The analysis of physiological time series, such as electrocardiograms (ECG) and photoplethysmograms (PPG), is persistently hindered by modality and frequency gaps stemming from heterogeneous recording devices. Existing foundation models typically rely on continuous latent spaces, which frequently suffer from severe modality entanglement, lack high-fidelity cross-frequency generative capacity, and impose high computational costs that prohibit edge-device deployment. In this paper, we propose Compact Latent Manifold Translation (CLMT), a highly parameter-efficient (0.09B) unified framework that bridges these gaps through a novel two-stage discrete translation paradigm. First, we introduce a Universal Tokenizer utilizing Hierarchical Residual Vector Quantization (RVQ) to decouple heterogeneous signals into isolated, well-structured discrete latent manifolds, effectively preventing inter-modality interference. Second, a Context-Prompted Latent Translator maps these discrete tokens across modalities by integrating static physiological priors, reframing complex signal synthesis as a pure latent sequence translation task. Extensive evaluations demonstrate that our 0.09B model significantly outperforms massive baselines.
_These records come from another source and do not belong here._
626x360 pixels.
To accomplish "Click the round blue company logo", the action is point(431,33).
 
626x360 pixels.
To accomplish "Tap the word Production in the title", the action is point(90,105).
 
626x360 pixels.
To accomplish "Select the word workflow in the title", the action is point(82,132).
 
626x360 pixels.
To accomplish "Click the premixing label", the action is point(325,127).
In cross-modal PPG-to-ECG synthesis, it resolves temporal phase drift and dramatically improves the clinical R-peak detection F1-score from 0.37 (baseline) to 0.83. Furthermore, in extreme cross-frequency super-resolution (25Hz to 100Hz), it successfully recovers high-frequency diagnostic landmarks, achieving an unprecedented Pearson correlation of 0.9956. By learning a universal discrete language for biological signals with a fraction of the computational footprint, our approach sets a new trajectory for edge-deployable, multi-modal medical foundation models.